Italie. L’ITEM est à l’origine d’un accord-cadre entre l’ENS et l’Université « L’Orientale » de Naples, qui a été signé en 2007 et renouvelé en 2016 pour soutenir les relations d’échanges et de coopération entre notre unité et le CESET (Centre pour l’étude et l’édition scientifiques des textes). Avec le CESET sont organisées conférences croisées à Paris et à Naples. Un programme de rencontres régulières a été mis en place avec le prestigieux Centro Manoscritti de l’université de Pavia. L’université de Palerme a initié un programme financé par le Ministère de la recherche italien pour la diffusion de la critique génétique en Italie auquel l’ITEM est associé.

Japon. Le Japon est un des partenaires les plus actifs dans le développement de la critique génétique. Outre des coopérations régulières entre l’ITEM et les départements de littérature des Universités de Nagoya, Kyoto et Tokyo, l’ITEM accueille chaque année dans ses équipes plusieurs chercheurs (doctorants, post-doc, et professeurs d’université). Ces relations se sont particulièrement développées avec l’équipe « Proust ».

Royaume-Uni. L’université d’Oxford est membre du GDRI « Critique génétique et humanités numériques » et le directeur de la Voltaire Foundation anime le groupe de recherche consacré à Voltaire au sein de l’équipe Écriture des Lumières. L’équipe Zola, quant à elle, s’est associée à l’université de Cambridge pour développer un séminaire doctoral international commun, soutenu par la COMUE PSL (Paris Sciences et Lettres).

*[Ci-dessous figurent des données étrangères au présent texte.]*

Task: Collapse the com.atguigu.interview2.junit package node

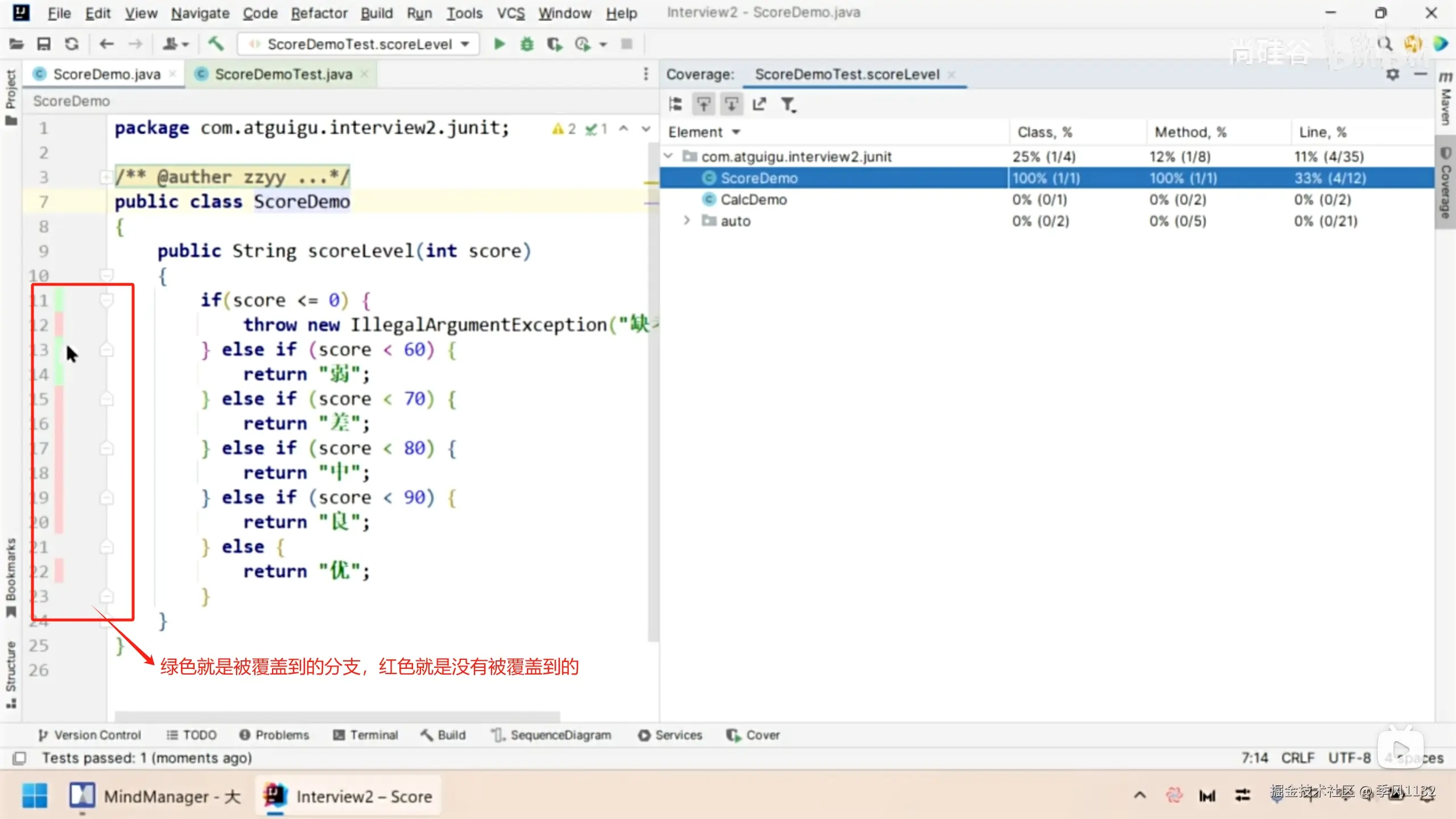Action: click(x=669, y=156)
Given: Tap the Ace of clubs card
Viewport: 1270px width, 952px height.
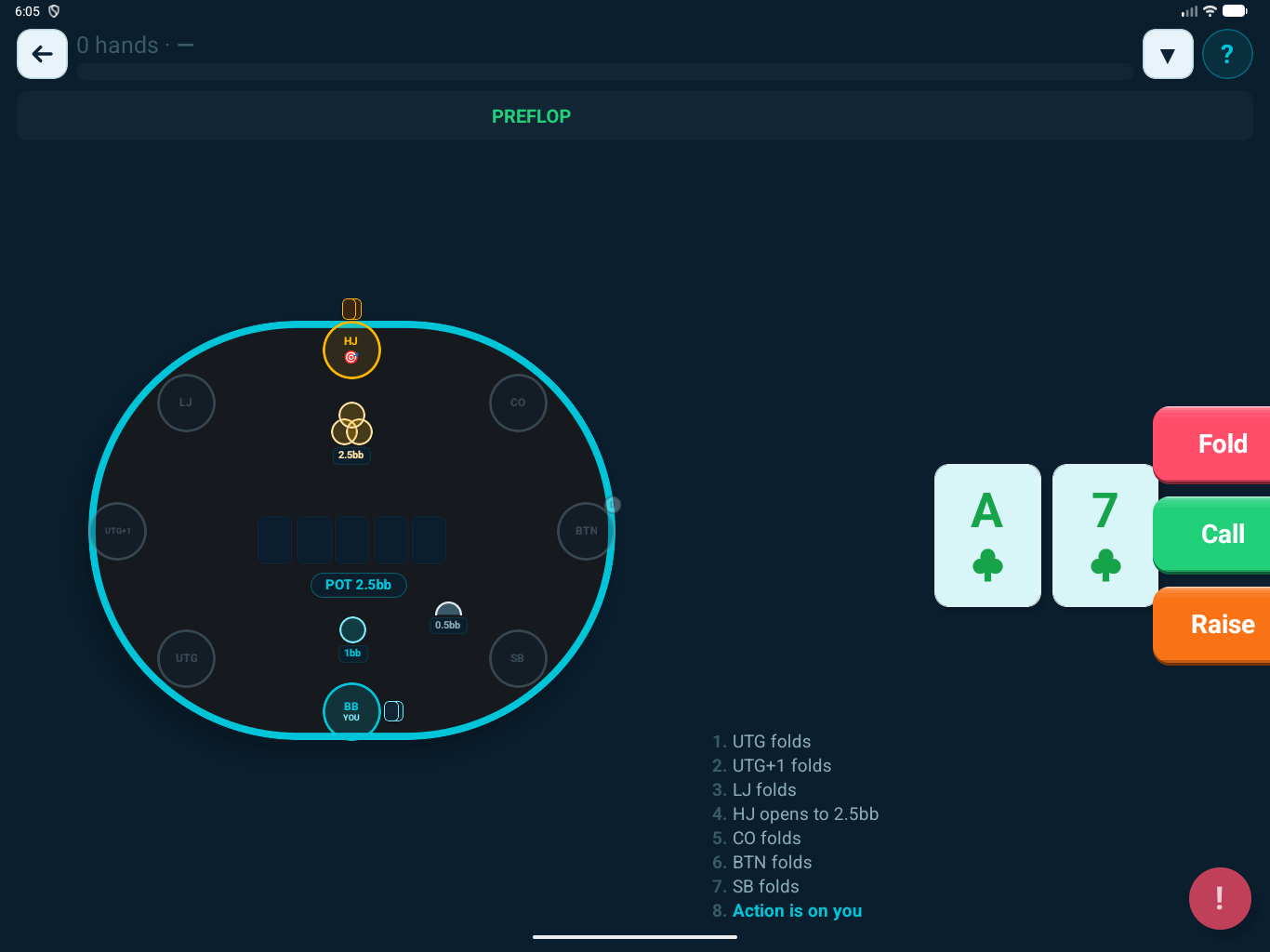Looking at the screenshot, I should [x=987, y=536].
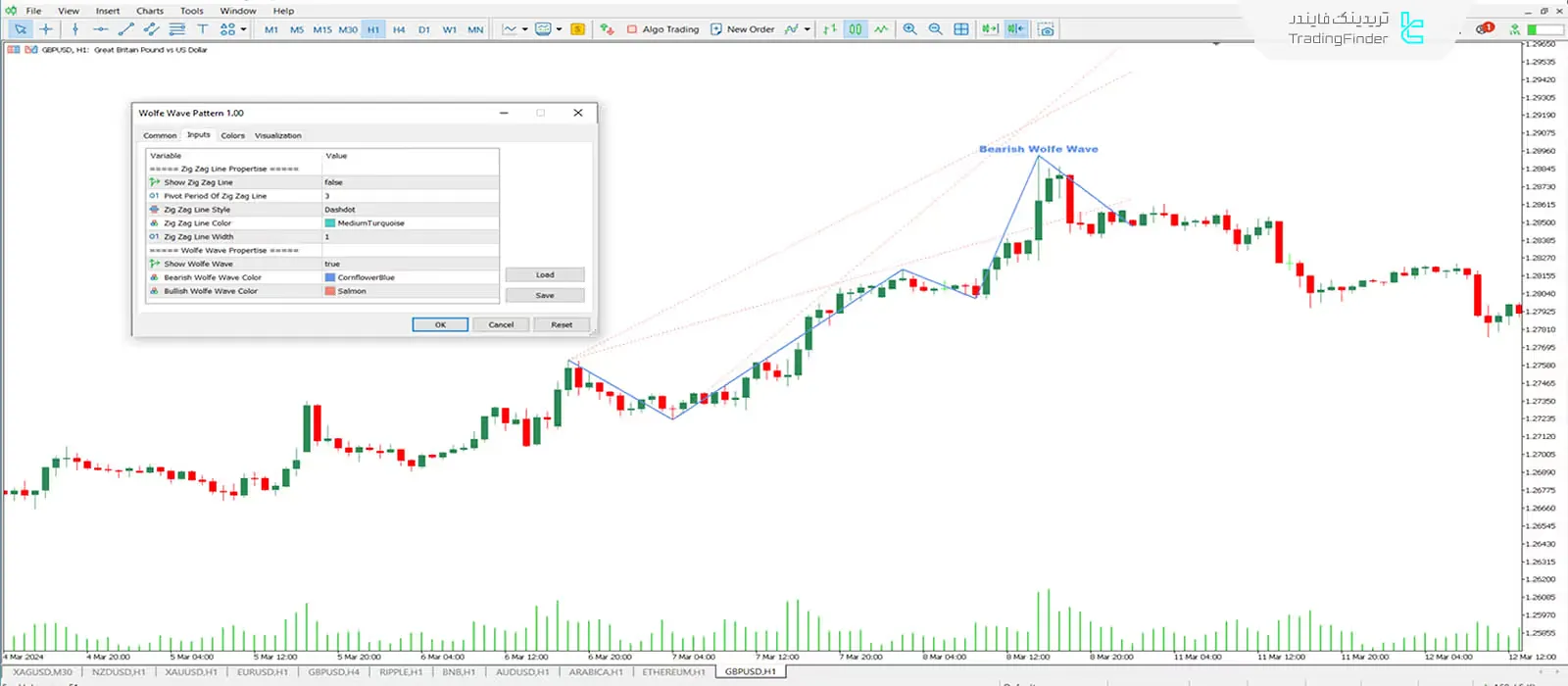
Task: Select the crosshair tool in toolbar
Action: pos(46,29)
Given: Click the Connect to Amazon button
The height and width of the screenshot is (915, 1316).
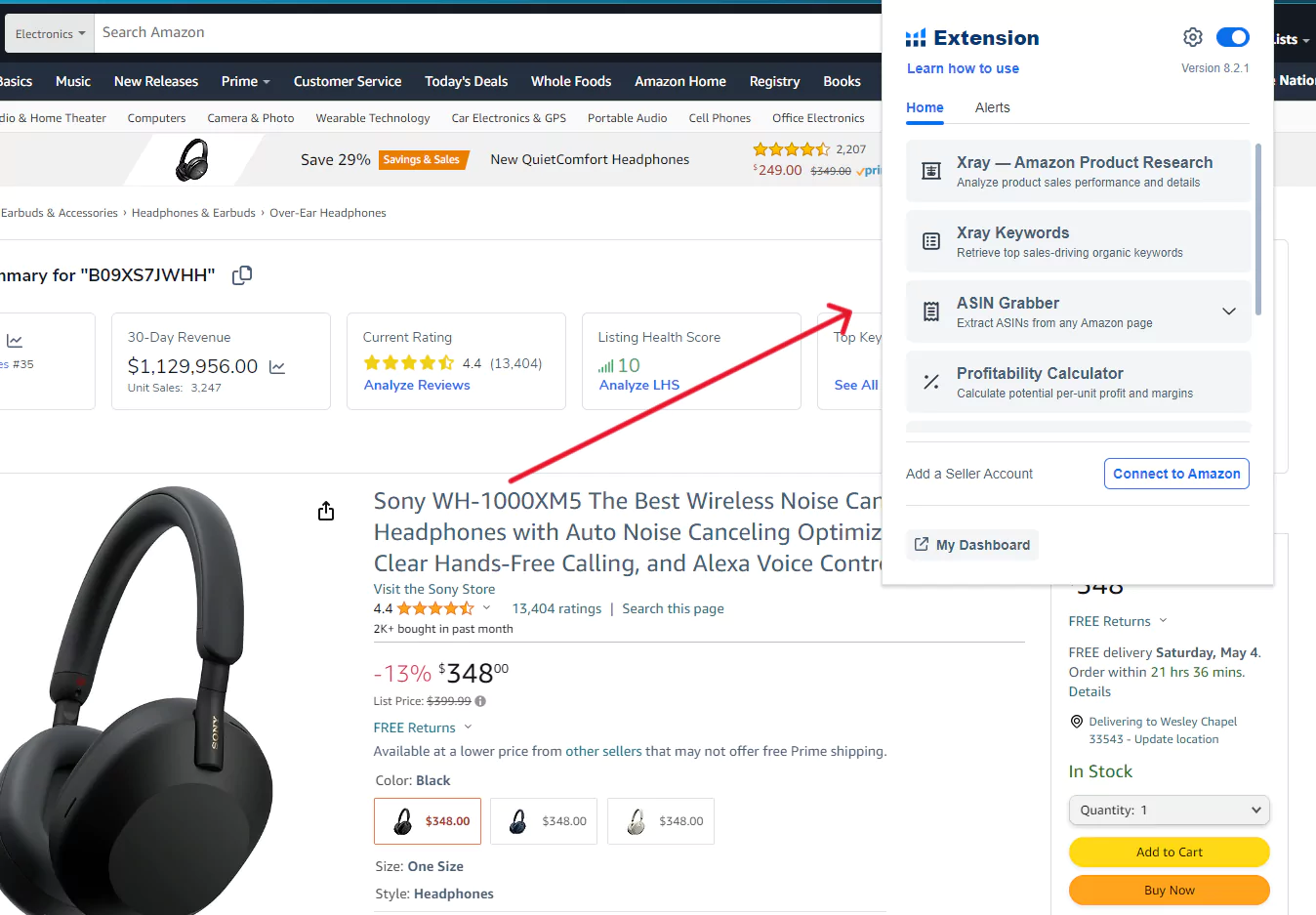Looking at the screenshot, I should 1176,474.
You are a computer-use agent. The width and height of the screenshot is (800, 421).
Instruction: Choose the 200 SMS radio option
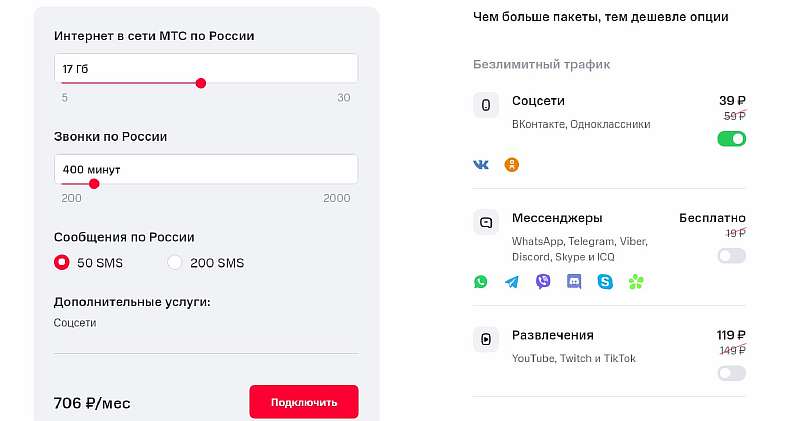click(175, 263)
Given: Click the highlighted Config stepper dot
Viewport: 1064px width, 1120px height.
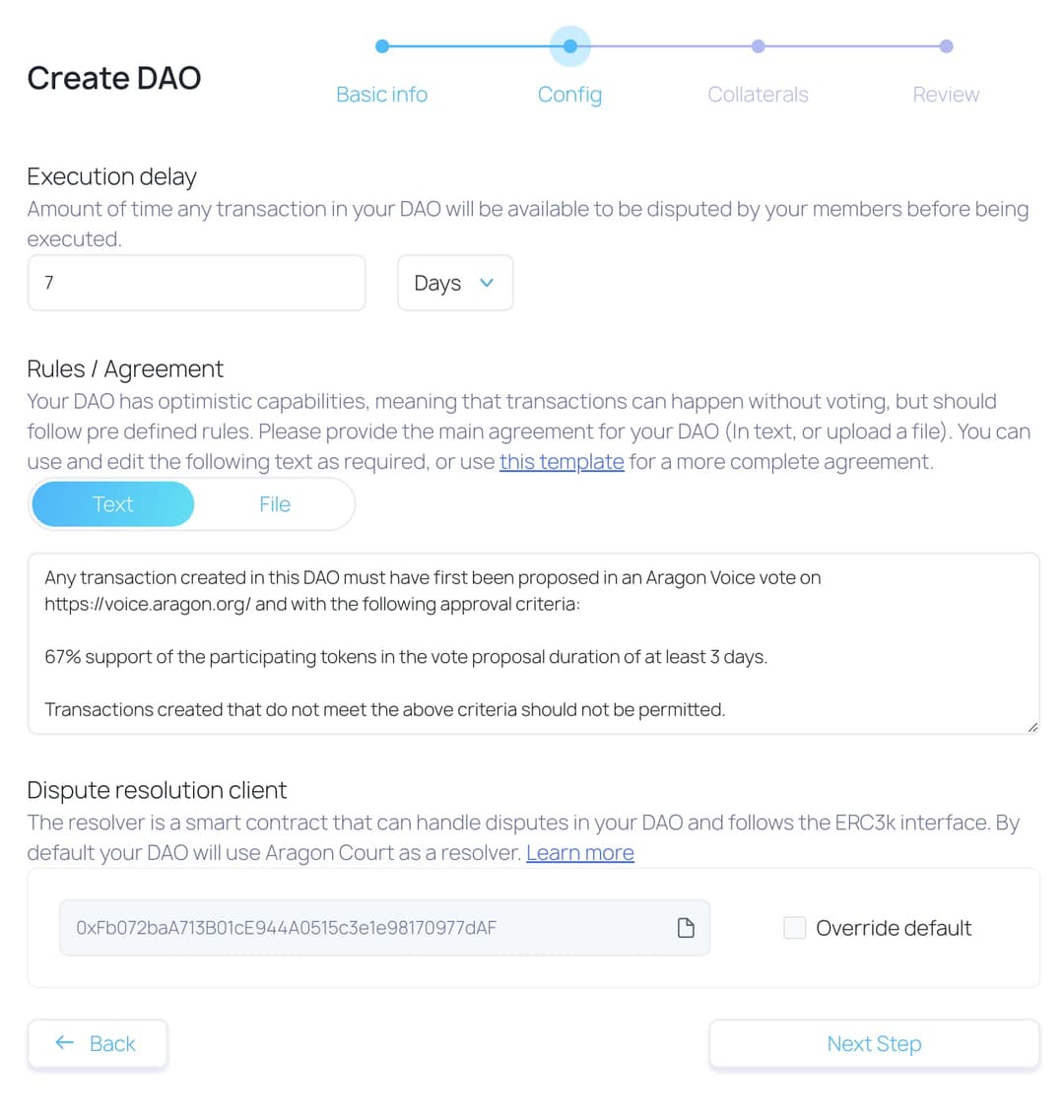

Russie : La constitution d’un groupe de travail sur les manuscrits russes au sein de l’équipe Écriture du XVIIIe siècle a permis la création d’un Projet International de Collaboration Scientifique (PICS) entre le CNRS et l’Académie des sciences de Russie avec un financement pour la période de 2014-2016. L’équipe sur le multilinguisme, a récemment obtenu un financement de la Fondation Maison des Sciences de l’Homme et par la Fondation Russe pour les sciences humaines pour travailler en collaboration avec la Maison Pouchkine (Saint-Pétersbourg) sur le thème « Alexandre Pouchkine, de l’écriture plurilingue à la traduction » pour la période 2017-2019.